Problem
Give the number of lines in the data that contain "White", and nothing more.

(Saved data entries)
★ ★ ★
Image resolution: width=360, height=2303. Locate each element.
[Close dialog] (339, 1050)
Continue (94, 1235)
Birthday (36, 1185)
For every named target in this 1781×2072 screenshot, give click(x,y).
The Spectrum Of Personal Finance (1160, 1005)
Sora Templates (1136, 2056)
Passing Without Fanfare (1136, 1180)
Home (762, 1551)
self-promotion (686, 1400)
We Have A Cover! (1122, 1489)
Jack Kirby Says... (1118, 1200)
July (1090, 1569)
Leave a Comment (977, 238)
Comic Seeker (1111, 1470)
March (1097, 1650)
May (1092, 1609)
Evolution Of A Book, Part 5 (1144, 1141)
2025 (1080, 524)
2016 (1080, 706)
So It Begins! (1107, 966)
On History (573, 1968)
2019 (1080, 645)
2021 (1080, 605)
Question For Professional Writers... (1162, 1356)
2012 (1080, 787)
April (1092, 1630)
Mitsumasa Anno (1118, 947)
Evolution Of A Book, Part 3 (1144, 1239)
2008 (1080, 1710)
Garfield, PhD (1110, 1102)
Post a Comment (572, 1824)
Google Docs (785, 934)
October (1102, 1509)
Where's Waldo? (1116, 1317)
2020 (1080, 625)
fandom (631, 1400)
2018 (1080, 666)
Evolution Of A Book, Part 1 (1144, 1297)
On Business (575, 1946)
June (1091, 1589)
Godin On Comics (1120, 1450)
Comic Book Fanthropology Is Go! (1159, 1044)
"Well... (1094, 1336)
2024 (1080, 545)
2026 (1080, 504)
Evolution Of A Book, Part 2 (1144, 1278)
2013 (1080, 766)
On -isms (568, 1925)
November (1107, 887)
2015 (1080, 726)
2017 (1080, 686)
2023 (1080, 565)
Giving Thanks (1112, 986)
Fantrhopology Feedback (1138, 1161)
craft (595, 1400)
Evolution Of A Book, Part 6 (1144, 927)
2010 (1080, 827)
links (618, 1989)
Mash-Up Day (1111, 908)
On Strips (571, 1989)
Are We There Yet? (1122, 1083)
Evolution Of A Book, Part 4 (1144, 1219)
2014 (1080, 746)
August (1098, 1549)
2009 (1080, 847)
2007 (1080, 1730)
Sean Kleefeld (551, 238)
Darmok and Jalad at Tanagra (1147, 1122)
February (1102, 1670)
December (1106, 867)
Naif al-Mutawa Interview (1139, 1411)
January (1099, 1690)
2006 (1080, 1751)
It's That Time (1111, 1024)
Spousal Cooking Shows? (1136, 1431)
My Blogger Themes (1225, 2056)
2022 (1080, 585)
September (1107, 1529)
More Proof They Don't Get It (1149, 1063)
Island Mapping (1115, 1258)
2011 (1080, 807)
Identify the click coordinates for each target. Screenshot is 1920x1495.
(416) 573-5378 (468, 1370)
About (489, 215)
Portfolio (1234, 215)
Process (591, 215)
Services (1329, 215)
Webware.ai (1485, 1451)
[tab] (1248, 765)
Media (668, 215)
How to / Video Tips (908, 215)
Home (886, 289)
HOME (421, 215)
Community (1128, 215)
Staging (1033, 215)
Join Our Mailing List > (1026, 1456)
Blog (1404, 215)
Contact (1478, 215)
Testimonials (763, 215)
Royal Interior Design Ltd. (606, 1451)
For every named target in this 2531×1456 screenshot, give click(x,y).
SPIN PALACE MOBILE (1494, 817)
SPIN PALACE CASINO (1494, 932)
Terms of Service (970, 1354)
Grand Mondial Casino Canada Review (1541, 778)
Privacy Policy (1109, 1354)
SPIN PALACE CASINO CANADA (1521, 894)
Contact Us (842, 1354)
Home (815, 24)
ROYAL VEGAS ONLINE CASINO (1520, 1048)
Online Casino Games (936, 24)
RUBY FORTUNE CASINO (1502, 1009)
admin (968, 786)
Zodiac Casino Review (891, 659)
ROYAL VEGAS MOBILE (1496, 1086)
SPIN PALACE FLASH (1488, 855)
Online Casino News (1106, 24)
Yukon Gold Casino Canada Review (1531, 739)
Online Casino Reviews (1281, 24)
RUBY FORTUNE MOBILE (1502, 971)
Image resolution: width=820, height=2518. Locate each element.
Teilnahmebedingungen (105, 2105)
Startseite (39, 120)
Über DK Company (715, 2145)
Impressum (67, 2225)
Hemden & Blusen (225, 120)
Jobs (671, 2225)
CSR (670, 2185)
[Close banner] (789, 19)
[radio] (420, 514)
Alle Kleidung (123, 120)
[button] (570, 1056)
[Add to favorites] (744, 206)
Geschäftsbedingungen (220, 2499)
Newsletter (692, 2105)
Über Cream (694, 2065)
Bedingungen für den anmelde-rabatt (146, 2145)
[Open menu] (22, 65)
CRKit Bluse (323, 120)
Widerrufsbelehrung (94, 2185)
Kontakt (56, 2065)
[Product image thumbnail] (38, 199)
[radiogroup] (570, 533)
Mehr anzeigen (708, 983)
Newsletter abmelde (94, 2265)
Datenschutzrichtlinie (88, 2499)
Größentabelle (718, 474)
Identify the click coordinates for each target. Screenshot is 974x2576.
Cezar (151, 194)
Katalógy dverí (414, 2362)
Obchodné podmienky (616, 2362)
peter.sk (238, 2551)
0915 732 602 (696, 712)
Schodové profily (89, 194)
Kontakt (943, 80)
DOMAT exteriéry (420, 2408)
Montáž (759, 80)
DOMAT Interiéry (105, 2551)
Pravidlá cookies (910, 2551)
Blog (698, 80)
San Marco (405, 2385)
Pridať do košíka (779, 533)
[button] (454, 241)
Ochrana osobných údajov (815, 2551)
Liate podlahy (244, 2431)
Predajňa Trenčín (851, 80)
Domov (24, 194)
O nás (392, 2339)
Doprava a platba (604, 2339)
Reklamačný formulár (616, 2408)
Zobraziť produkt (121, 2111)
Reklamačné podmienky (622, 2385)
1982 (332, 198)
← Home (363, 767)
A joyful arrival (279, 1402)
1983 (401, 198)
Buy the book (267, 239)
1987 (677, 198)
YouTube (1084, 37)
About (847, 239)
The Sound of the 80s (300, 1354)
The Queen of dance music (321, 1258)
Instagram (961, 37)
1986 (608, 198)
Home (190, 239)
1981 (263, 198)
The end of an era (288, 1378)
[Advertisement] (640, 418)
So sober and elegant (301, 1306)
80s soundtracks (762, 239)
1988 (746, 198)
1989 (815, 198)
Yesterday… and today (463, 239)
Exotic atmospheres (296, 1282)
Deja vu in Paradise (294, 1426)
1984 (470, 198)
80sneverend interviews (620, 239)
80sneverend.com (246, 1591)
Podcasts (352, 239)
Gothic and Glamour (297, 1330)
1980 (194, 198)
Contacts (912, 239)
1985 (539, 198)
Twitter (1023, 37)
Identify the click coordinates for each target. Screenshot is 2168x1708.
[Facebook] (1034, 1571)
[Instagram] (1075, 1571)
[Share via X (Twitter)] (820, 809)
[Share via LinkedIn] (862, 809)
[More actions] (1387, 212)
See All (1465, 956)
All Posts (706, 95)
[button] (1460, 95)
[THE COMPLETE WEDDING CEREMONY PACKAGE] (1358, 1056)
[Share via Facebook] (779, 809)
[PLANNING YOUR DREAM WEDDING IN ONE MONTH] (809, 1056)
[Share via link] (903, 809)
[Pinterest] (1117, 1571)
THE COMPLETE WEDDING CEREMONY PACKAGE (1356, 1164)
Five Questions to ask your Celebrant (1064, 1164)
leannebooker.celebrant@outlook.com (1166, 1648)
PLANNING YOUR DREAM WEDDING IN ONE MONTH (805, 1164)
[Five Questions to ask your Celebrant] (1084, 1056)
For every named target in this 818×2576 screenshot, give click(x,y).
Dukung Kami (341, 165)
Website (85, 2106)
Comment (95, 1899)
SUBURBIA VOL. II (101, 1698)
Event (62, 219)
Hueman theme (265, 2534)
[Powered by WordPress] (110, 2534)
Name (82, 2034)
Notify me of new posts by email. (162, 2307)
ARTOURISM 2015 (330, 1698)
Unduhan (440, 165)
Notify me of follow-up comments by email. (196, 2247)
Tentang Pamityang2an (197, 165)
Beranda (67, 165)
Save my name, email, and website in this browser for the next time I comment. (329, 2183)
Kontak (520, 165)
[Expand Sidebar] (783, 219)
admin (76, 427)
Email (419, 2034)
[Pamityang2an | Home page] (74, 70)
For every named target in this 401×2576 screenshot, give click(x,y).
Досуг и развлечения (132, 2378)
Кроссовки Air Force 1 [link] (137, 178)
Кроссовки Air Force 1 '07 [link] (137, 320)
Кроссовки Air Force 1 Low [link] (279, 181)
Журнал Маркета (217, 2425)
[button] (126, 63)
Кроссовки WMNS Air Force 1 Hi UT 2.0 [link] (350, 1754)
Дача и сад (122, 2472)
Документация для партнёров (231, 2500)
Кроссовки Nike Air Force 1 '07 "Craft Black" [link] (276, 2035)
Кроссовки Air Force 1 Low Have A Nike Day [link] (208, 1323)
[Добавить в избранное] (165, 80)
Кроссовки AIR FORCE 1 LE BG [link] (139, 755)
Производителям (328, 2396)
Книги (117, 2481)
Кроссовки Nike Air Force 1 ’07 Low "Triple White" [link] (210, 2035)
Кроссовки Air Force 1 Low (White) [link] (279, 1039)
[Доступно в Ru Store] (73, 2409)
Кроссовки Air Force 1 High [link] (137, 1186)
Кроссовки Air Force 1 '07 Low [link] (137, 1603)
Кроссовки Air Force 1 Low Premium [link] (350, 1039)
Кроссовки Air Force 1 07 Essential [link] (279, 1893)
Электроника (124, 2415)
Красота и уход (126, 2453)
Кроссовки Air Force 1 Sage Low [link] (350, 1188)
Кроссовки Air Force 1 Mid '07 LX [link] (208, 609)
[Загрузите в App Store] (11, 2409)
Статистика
★ ★ ★
Answer to this task
2